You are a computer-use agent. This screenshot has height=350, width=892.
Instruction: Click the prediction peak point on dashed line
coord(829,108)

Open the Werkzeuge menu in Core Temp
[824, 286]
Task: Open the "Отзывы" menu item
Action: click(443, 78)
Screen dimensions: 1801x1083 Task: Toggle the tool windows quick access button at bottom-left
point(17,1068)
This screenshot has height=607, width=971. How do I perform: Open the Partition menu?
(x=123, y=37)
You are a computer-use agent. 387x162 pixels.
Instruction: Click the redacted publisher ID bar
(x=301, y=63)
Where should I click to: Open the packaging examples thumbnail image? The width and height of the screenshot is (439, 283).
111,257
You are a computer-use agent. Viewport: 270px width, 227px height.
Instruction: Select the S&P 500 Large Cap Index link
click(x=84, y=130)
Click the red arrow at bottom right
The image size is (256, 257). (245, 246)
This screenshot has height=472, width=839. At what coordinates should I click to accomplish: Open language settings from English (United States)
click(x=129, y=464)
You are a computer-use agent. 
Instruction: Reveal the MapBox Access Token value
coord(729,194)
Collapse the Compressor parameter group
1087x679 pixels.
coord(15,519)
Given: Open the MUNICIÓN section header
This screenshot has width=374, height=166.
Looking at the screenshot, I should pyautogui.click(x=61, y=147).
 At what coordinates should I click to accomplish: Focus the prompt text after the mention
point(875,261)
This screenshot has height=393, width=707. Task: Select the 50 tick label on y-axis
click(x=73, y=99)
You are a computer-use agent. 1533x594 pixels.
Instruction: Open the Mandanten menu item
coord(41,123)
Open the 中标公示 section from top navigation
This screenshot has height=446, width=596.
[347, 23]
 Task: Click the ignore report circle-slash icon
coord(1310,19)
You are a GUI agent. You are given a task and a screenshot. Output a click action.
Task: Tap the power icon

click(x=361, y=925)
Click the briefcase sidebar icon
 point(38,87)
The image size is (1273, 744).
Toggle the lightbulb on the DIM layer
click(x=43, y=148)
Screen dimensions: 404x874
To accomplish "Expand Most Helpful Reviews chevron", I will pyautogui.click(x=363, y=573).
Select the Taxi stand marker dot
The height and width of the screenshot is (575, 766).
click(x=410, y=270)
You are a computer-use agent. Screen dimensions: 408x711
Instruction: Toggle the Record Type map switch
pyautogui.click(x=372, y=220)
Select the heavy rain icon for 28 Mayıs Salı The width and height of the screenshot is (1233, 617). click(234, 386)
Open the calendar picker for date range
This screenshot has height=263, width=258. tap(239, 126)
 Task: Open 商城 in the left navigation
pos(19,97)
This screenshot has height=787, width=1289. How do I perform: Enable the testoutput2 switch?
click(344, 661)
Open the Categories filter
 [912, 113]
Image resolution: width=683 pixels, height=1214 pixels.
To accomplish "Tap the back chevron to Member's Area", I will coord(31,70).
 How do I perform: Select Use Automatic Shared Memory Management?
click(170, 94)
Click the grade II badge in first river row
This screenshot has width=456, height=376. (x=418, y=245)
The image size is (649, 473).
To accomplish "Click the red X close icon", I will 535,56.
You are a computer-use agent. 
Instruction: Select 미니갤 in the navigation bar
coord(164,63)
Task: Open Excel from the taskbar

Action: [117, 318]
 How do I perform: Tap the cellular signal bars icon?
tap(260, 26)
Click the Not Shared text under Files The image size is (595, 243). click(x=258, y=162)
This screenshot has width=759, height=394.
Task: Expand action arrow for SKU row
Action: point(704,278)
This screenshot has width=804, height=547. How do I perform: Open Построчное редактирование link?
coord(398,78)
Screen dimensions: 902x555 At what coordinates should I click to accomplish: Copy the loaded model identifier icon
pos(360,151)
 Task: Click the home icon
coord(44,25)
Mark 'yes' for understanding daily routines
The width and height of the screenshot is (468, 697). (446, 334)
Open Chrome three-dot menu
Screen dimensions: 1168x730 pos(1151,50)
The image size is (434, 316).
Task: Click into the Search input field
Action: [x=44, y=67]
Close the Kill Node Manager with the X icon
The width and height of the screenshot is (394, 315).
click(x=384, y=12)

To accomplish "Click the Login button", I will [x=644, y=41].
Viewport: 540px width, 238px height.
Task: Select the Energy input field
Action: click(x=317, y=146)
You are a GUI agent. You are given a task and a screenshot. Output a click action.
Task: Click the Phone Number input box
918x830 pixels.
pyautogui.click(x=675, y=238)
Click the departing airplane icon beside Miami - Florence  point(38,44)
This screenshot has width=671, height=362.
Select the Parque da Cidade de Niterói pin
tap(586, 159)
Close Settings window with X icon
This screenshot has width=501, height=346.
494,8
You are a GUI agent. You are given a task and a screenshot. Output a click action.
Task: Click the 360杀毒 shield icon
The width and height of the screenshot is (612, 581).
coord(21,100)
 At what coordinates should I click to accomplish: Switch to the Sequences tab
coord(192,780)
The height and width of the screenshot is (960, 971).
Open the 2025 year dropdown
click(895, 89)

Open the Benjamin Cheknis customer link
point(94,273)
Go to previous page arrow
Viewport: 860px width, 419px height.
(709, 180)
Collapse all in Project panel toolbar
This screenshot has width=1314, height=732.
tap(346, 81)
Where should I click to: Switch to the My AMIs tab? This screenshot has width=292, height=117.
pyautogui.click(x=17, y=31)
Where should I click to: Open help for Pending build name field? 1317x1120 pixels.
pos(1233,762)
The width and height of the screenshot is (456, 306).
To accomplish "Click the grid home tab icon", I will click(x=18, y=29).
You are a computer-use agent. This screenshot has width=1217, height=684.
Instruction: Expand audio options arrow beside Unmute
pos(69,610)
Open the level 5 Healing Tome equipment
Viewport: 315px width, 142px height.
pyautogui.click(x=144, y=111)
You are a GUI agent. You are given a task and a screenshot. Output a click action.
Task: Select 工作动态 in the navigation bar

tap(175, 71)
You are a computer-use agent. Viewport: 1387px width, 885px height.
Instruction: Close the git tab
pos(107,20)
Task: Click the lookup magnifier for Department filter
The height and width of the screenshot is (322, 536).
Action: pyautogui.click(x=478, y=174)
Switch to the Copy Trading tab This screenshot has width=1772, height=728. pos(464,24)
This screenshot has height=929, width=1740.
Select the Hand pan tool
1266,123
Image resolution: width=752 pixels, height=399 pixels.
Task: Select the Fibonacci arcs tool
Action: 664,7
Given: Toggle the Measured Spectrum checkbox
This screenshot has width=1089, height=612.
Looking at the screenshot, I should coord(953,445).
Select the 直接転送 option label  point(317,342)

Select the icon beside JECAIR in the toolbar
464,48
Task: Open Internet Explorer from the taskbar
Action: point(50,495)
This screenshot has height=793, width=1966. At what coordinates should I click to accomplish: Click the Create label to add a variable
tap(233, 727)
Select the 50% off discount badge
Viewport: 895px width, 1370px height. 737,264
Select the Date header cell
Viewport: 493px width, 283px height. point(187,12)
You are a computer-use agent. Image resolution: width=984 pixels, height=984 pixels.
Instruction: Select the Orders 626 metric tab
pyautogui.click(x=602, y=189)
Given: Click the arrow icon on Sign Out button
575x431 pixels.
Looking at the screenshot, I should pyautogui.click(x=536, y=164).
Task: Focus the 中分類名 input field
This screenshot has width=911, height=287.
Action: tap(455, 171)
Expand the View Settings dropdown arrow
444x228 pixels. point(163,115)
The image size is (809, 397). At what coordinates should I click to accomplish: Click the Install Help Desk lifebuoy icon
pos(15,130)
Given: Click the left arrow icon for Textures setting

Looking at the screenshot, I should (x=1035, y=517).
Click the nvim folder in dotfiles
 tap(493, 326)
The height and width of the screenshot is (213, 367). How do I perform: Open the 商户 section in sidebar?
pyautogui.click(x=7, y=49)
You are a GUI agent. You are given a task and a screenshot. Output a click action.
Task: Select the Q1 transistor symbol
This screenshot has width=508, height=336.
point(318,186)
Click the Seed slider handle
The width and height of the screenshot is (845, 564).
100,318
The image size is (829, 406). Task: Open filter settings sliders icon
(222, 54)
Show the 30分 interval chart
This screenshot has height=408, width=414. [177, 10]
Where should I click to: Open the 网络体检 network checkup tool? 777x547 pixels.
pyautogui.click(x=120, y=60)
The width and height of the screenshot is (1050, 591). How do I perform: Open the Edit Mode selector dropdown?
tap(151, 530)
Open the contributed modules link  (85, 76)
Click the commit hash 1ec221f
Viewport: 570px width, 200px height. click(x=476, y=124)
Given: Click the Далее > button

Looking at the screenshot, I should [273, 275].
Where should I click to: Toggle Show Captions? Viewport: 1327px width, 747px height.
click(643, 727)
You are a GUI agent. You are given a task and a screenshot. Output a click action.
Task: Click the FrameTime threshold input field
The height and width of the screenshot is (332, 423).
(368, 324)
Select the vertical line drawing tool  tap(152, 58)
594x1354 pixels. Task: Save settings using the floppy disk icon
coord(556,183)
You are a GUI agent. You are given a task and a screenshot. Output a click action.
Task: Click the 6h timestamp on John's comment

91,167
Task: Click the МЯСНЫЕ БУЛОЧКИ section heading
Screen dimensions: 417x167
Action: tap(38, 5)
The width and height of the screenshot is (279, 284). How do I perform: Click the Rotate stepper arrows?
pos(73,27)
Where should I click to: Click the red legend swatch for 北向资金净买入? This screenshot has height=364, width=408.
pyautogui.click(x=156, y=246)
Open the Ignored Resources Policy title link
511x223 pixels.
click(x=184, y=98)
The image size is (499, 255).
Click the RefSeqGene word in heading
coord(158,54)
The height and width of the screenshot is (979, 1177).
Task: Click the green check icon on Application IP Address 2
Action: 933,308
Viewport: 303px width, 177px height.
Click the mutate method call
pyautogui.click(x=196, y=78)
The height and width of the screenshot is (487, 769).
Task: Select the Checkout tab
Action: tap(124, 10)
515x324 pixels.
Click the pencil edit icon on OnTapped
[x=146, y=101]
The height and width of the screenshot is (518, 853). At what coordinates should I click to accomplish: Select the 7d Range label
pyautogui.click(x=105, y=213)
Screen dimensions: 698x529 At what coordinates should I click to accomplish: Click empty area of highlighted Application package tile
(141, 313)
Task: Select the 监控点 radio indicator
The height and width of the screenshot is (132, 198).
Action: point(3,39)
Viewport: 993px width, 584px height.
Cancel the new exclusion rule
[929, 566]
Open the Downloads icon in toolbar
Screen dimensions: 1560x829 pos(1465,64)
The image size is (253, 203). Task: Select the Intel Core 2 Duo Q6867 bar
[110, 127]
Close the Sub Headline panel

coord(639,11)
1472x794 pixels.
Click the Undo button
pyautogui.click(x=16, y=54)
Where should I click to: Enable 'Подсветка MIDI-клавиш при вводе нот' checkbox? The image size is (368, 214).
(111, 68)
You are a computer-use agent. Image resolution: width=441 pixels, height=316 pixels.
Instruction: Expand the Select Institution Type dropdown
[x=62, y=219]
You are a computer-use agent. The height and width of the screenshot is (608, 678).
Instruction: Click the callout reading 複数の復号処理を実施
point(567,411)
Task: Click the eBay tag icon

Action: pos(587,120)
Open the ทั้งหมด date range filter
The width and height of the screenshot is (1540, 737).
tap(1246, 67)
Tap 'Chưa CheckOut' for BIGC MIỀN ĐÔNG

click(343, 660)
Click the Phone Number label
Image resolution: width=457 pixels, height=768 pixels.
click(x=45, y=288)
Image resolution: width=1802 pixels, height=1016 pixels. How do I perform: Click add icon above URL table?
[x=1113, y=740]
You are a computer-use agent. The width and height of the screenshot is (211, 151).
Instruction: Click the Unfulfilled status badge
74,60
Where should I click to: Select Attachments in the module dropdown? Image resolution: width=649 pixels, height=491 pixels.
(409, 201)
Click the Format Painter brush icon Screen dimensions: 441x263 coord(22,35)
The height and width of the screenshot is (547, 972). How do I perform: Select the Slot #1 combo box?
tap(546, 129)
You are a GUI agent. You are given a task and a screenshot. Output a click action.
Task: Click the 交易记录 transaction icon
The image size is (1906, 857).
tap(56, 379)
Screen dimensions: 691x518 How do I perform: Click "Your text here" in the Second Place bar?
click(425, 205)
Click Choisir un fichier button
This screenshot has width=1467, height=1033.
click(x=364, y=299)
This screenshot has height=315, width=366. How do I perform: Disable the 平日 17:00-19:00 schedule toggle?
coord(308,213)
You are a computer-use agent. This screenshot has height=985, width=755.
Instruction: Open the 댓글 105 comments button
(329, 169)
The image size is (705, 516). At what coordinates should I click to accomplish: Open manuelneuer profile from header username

## Aim of the exercise
Copy out the records between the line holding "The width and height of the screenshot is (279, 284)." and the line holding "click(x=184, y=98)", inclusive. Swap "stepper" for "spinner" and leave everything else unchanged.

## Result for this exercise
The width and height of the screenshot is (279, 284). How do I perform: Click the Rotate spinner arrows?
pos(73,27)
Where should I click to: Click the red legend swatch for 北向资金净买入? This screenshot has height=364, width=408.
pyautogui.click(x=156, y=246)
Open the Ignored Resources Policy title link
511x223 pixels.
click(x=184, y=98)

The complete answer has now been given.